- Relator(a)
- Ministro Ricardo Villas Bôas Cueva
- Órgão julgador
- Terceira Turma
- Data do julgamento
- 22/04/2026
- Data de publicação
- 27/04/2026
STJ – Acórdão, Rel. Ministro Ricardo Villas Bôas Cueva, Terceira Turma, j. 22/04/2026, p. 27/04/2026
AGRAVO INTERNO NO AGRAVO EM RECURSO ESPECIAL. DECISÃO MONOCRÁTICA RECONSIDERADA. AÇÃO REVISIONAL. CONTRATO BANCÁRIO. JUROS REMUNERATÓRIOS. ABUSIVIDADE. CONSTATAÇÃO. REVISÃO. PECULIARIDADES DA CAUSA. SÚMULA Nº 7/STJ. 1. De acordo com a jurisprudência do STJ, a redução da taxa de juros baseada apenas no fato de estar acima da média de mercado, sem considerar o custo da captação dos recursos, a análise do perfil de risco de crédito do tomador e o spread da operação, descumpre a orientação estabelecida pela Segunda Seção desta Corte.

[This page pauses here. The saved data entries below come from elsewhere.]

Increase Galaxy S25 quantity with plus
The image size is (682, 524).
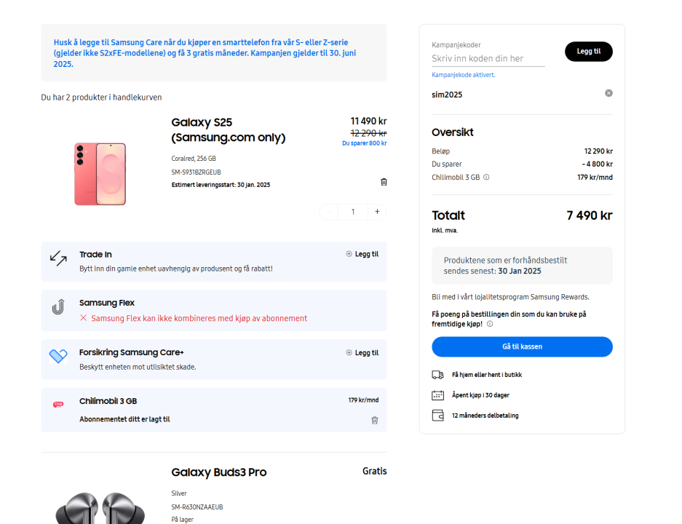click(377, 212)
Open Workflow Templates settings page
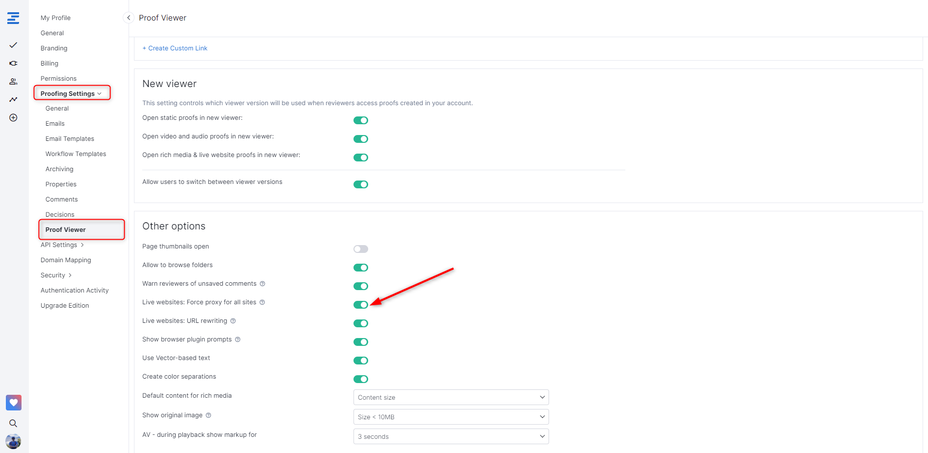 [76, 154]
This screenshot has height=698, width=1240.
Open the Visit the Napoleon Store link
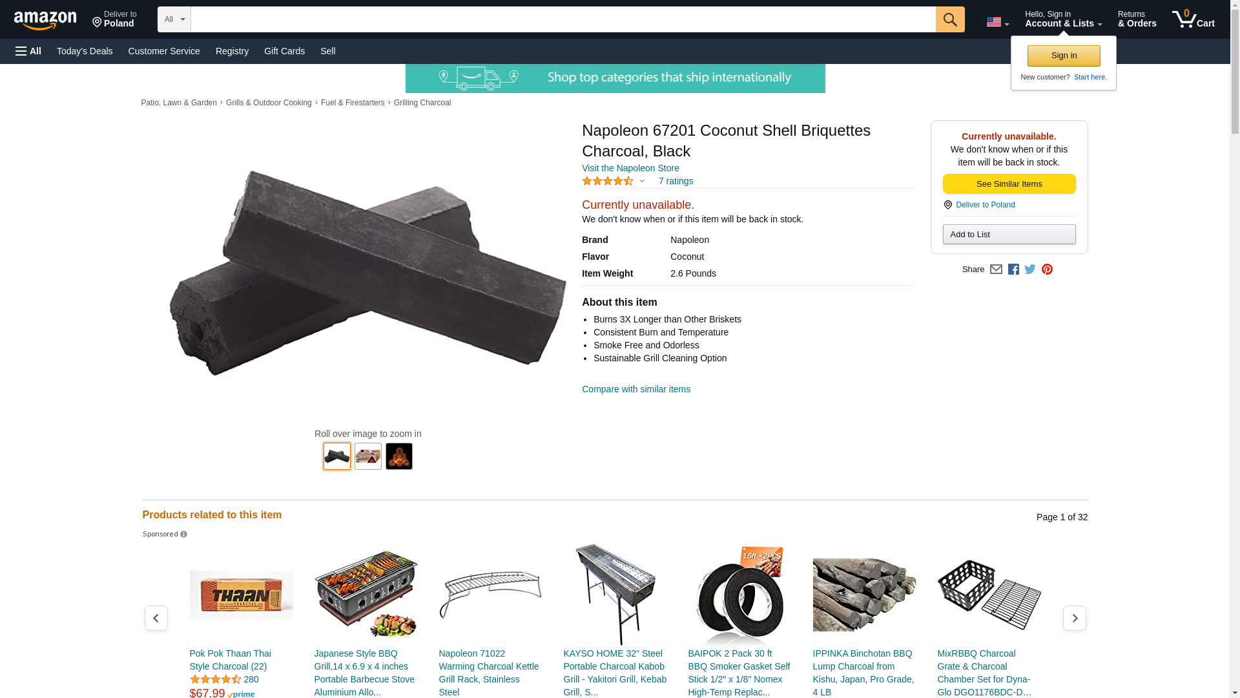(630, 168)
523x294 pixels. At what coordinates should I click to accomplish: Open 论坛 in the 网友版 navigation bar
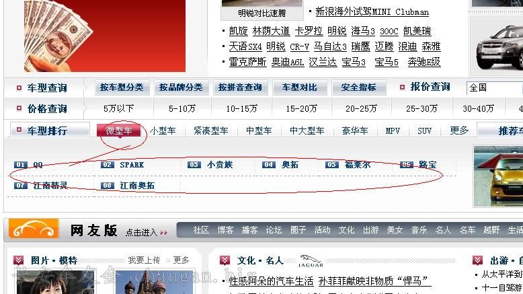tap(274, 230)
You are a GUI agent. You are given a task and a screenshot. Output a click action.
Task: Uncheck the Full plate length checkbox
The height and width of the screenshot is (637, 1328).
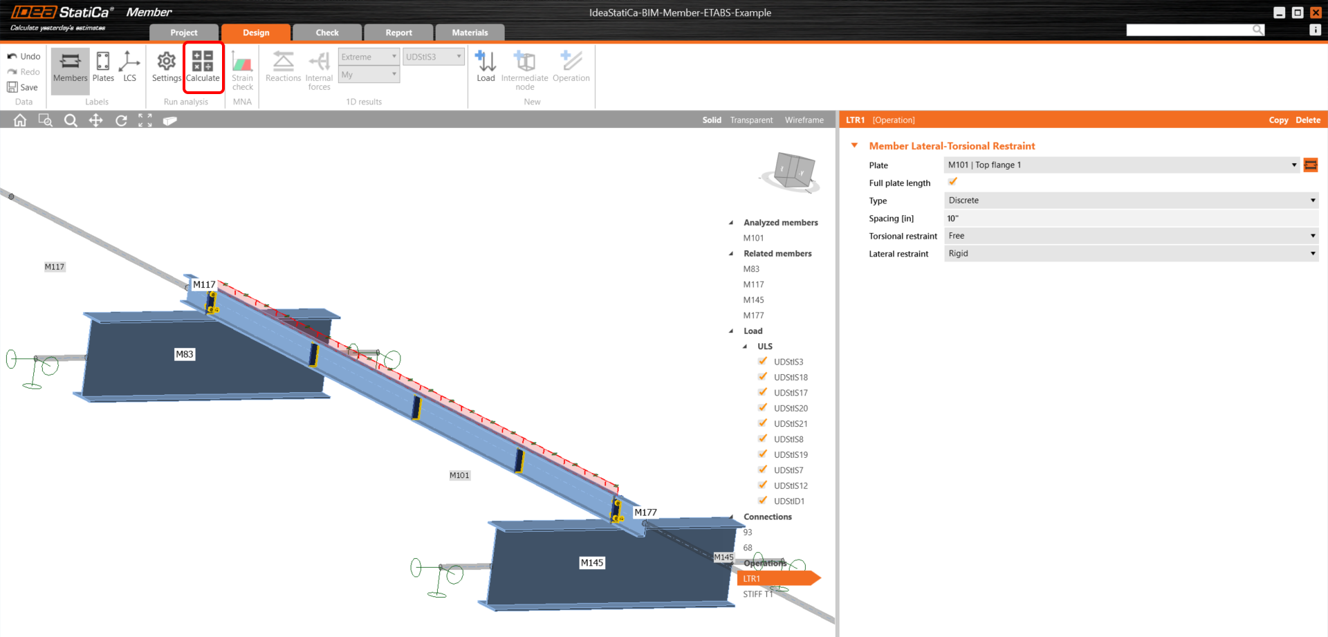tap(952, 182)
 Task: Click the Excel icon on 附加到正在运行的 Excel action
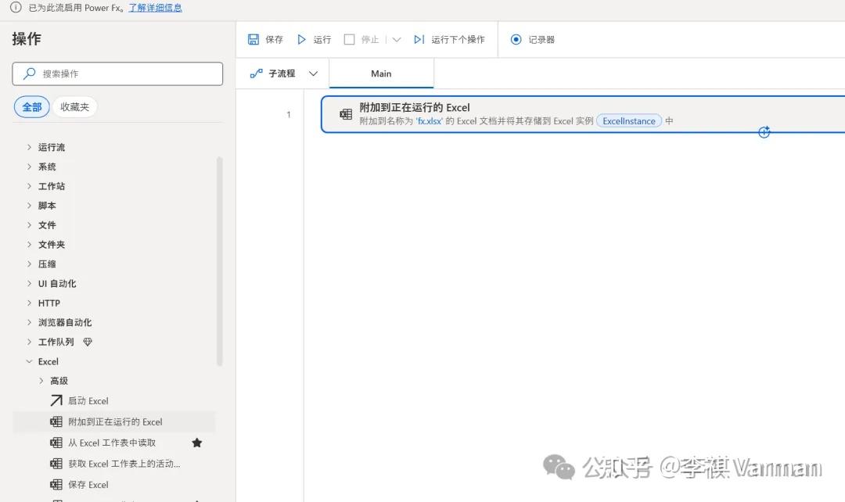(x=345, y=113)
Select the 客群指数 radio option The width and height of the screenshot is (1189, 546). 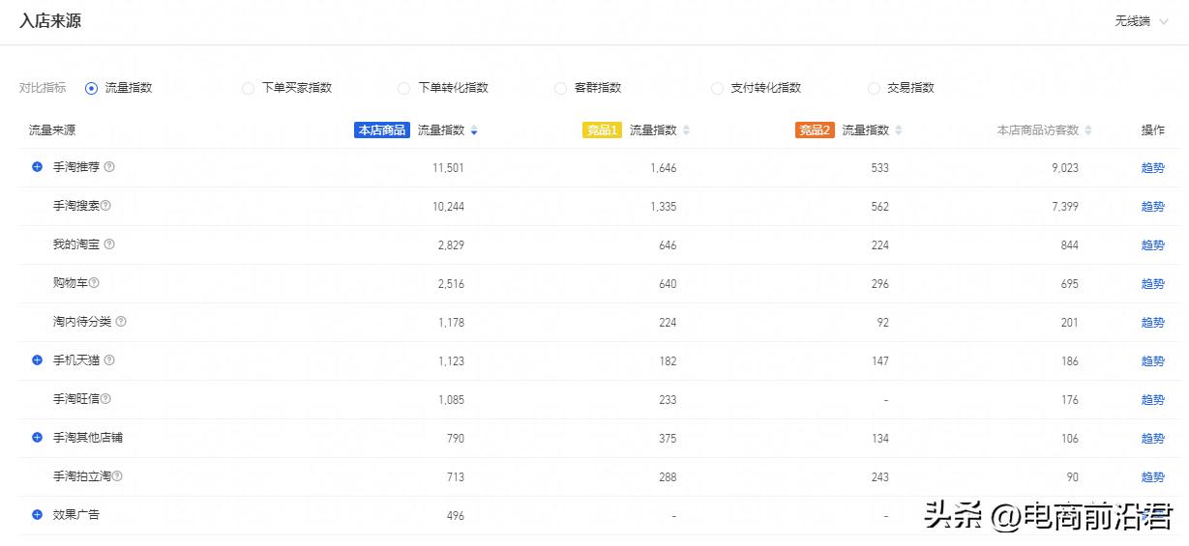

Precedentes. 2. Na hipótese, o tribunal de origem verificou que a recorrida é servidora pública e que a instituição financeira nada trouxe aos autos para justificar a cobrança de taxas demasiadamente superiores à média de mercado, gerando uma desvantagem excessiva ao consumidor. 3. Rever a conclusão acerca da abusividade no caso concreto é providência que esbarra nas Súmulas nºs 5 e 7/STJ . 4. A jurisprudência pacífica do Superior Tribunal de Justiça é no sentido de que a incidência da Súmula nº 7/STJ obsta a admissão do recurso por quaisquer das alíneas do permissivo constitucional. 5. Agravo interno provido. Decisão reconsiderada para conhecer do agravo para não conhecer do recurso especial. (AgInt no AREsp n. 3.069.315/RS, relator Ministro Ricardo Villas Bôas Cueva, Terceira Turma, julgado em 22/4/2026, DJEN de 27/4/2026.)